I want to uninstall Kate and keep KWrite, but they seem to have been conjoined to one another.
I’ve found an article on the matter: Kate ate KWrite - Kate
It states the following:
"If you want all the fancy stuff, install Kate, if you have just basic editing needs, install KWrite.
Or if you need both, install both of them.
They neither depend on each other as package nor do they clash, just like before."
This implies that Kate can be removed without affecting KWrite, but this isn’t the case with Zypper.
So if you unistall kate, libkateprivate.so will also be uninstalled, so the requires for kate-plugins will not be available anymore, kate-plugins will be unistalled and kwrite needs kate-plugins as requires and will also be uninstalled…
If you have both Kate and KWrite installed then, if you remove Kate then, KWrite will also be removed.
But, if previously Kate wasn’t installed then, you can install KWrite alone with the dependency that, the “kate-plugins” package «which is also required by KWrite» will also be installed – even though, Kate as such will not be installed …
kate-plugins requires libkateprivate.so, which is an component of kate…
kwrite needs kate-plugins…
You can unistall kwrite without problems, but if you uninstall kate, kate-plugins and kwrite will also be uninstalled because of missing “requires” to kate.
You can copy libkateprivate.so to another folder, remove kate, “break” kate-plugins and kwrite then move libkateprivate back to /usr/lib64. You need to “break” them again after every time kwrite update and you may have to create a link to libkate… if it needs an update.
It’s a bit of a fuss but I don’t like kate and it takes over the default slot that would normally be kwrite.
Not really!

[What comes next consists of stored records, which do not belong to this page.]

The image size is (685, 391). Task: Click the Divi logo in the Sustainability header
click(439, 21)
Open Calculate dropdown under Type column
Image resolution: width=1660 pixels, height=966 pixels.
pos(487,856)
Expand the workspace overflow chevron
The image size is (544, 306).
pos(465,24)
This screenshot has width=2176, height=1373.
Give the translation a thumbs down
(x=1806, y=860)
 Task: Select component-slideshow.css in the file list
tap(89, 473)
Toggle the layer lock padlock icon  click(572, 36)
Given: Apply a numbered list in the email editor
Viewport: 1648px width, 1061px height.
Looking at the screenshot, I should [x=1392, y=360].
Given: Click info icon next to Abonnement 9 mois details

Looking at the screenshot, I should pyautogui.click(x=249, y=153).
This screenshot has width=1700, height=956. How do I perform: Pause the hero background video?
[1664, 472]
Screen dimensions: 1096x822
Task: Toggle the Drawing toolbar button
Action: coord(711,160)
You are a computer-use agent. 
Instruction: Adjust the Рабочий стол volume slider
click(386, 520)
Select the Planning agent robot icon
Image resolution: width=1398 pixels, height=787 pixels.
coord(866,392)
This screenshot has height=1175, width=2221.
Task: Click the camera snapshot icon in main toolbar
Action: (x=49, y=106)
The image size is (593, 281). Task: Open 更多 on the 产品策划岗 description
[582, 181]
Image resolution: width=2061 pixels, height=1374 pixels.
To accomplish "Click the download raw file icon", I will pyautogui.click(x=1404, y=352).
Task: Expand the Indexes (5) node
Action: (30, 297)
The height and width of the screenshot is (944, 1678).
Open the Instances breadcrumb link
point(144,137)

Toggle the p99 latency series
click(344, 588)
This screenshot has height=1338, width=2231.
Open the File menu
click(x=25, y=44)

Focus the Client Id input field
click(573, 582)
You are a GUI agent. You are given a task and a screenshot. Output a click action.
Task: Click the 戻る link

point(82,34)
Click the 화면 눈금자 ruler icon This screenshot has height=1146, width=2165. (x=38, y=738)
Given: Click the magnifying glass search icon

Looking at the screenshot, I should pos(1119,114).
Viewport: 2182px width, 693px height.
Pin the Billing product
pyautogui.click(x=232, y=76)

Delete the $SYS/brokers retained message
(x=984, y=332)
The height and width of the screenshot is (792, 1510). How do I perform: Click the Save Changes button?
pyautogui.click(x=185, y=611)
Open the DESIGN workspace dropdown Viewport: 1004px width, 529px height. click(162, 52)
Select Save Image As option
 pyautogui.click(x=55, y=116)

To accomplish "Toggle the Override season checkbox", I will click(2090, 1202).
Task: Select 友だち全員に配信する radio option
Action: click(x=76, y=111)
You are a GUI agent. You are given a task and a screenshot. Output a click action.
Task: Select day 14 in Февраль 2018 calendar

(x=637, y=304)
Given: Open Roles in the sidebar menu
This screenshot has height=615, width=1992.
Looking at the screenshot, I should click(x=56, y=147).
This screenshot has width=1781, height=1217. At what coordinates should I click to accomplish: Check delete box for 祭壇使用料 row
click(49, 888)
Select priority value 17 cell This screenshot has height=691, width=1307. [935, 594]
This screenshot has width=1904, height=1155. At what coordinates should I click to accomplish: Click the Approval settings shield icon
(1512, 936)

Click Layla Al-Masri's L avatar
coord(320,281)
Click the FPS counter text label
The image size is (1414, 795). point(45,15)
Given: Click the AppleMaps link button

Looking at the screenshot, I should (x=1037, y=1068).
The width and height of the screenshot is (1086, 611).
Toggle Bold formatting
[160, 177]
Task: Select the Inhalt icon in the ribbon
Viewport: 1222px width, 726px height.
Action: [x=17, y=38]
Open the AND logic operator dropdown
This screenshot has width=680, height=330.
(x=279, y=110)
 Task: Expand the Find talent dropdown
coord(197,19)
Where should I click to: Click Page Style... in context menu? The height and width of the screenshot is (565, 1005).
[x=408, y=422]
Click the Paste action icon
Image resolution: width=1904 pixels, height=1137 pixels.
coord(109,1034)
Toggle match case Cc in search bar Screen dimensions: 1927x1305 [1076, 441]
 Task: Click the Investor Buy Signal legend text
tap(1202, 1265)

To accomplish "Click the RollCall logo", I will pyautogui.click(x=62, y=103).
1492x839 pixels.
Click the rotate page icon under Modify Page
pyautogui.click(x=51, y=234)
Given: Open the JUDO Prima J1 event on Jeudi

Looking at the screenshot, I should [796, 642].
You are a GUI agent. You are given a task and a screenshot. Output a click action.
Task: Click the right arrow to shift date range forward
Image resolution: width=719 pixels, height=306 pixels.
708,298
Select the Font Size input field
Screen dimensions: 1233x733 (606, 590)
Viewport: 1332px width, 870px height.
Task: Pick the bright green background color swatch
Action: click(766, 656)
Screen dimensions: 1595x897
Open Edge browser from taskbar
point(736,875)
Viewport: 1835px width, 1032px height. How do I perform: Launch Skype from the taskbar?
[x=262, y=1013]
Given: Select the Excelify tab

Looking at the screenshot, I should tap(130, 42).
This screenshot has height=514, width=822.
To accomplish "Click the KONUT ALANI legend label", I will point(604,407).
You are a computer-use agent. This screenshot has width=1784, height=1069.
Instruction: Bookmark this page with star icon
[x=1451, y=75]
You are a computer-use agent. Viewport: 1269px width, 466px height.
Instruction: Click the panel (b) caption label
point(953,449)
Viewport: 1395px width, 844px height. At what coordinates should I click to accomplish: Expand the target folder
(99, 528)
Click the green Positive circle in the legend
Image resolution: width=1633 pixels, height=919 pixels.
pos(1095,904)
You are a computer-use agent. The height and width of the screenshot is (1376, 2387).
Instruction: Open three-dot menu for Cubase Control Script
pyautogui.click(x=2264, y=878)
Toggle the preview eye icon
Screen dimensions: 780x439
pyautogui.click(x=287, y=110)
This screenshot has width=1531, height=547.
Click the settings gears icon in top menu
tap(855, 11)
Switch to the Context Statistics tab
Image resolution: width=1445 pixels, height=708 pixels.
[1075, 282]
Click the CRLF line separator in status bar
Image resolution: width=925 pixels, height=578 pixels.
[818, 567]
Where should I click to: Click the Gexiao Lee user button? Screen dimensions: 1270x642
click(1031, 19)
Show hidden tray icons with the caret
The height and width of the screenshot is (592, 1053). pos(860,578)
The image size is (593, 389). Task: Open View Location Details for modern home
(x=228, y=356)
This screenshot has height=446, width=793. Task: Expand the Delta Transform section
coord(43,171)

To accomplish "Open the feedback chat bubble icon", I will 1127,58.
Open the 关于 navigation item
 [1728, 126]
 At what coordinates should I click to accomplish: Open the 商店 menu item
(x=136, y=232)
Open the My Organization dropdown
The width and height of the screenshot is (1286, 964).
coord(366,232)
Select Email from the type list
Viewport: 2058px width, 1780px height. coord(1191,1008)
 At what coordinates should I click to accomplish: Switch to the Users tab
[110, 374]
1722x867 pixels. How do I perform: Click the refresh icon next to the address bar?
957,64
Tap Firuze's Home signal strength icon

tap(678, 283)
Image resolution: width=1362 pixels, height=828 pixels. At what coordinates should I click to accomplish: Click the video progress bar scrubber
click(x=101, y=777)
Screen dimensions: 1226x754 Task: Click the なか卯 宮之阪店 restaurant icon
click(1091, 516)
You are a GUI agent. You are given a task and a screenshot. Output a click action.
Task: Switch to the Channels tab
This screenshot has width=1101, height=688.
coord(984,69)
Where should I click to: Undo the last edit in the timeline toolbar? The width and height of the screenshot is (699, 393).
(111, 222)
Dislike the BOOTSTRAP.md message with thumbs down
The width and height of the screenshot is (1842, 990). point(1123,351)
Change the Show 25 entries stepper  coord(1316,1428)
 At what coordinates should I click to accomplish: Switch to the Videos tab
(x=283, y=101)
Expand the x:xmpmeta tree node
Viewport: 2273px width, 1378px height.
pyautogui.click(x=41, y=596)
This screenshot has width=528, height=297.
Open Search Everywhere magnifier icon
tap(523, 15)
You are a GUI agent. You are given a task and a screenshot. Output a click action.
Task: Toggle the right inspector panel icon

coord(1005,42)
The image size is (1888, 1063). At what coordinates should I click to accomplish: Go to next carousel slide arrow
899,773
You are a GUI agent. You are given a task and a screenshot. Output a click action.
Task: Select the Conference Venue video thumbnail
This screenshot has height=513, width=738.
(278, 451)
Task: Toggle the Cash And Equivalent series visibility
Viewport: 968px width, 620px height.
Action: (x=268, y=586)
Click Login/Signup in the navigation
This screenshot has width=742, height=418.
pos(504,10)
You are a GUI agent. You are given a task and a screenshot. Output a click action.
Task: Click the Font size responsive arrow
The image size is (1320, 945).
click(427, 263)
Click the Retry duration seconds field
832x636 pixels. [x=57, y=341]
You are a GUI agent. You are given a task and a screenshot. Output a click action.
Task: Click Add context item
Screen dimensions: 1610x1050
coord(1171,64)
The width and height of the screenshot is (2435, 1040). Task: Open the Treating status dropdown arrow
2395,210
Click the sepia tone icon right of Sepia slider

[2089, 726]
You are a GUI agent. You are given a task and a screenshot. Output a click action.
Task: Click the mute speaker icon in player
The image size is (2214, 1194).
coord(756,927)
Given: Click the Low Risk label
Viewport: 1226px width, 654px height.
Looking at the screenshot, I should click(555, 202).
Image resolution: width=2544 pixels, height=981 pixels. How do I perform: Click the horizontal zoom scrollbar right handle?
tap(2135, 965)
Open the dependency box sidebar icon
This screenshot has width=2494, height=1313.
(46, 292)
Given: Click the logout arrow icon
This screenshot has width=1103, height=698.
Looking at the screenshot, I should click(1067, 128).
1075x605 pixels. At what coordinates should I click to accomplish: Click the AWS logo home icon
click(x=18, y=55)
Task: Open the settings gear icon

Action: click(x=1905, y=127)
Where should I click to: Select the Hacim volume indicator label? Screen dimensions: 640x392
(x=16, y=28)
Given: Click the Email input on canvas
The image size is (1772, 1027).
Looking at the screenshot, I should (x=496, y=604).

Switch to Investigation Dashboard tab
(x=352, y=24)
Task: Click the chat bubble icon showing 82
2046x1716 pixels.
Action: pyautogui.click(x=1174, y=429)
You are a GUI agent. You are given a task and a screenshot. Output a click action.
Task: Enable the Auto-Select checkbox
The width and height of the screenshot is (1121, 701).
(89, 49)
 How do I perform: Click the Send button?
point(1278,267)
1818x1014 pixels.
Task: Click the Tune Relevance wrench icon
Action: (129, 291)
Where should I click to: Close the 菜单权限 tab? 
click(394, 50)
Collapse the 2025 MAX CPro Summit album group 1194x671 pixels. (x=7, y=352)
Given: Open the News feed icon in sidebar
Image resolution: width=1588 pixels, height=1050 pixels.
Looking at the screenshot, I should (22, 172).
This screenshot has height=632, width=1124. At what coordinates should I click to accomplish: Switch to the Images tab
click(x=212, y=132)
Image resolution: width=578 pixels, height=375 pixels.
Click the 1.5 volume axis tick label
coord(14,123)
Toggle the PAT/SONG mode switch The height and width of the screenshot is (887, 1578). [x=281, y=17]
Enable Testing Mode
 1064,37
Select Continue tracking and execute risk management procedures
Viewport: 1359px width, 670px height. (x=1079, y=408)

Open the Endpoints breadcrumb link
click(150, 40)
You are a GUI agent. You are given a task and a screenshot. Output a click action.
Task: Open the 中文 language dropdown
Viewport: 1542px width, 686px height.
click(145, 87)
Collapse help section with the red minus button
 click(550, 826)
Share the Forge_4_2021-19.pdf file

The worst that can happen is that kwrite will stop working and you can reinstall kate. But it’s worked for me since the kate change was made.
If I am not going to use Kate anyway, why keep it on my computer?
Why use KWrite, if it installs Kate anyway?
It’s just unfortunate that the install cannot be unbloated, especially considering KWrite is designed to be more lightweight and simple compared to Kate. When I use Kate I feel like I’m using an entire IDE to achieve simple text edits. When I don’t have a use for Kate, why keep it on my computer?
Yes, yes, for system administration Vi/Vim are the order of the day but,
If you use an Integrated Development Environment such as KDevelop or Eclipse then, suddenly, the GUI Editors begin to make sense – especially if, you’re developing Object-Oriented software …
Apart from that, I don’t really have a Use Case for GUI editors –
Except for one issue which occasionally occurs –
I use Vim to write the markup “code” for Lilypond – with the Lilypond syntax highlighting enabled.
If I’m viewing the PDF of the generated sheet music in Okular and, I notice a mistake, then double clicking on the incorrect notation opens the markup text file in –
Kate …
Then somewhere the link between the file type (by suffix) and the editor you want to use with, it is not set correctly, or a setting in Ocular maybe. In any case, I doubt that when for this case, you remove Kate, Ocular will produce anything else then an error because Kate is not to be found. Why should the mechanism (whatever it is) superficially change to calling KWrite?
Thanks, but I’m good lol
I was just looking if there was a way to remove Kate since it seemed redundant to keep two text editors at once.
But if it’s impossible to do without causing breakage, then I think I’ll pass on that.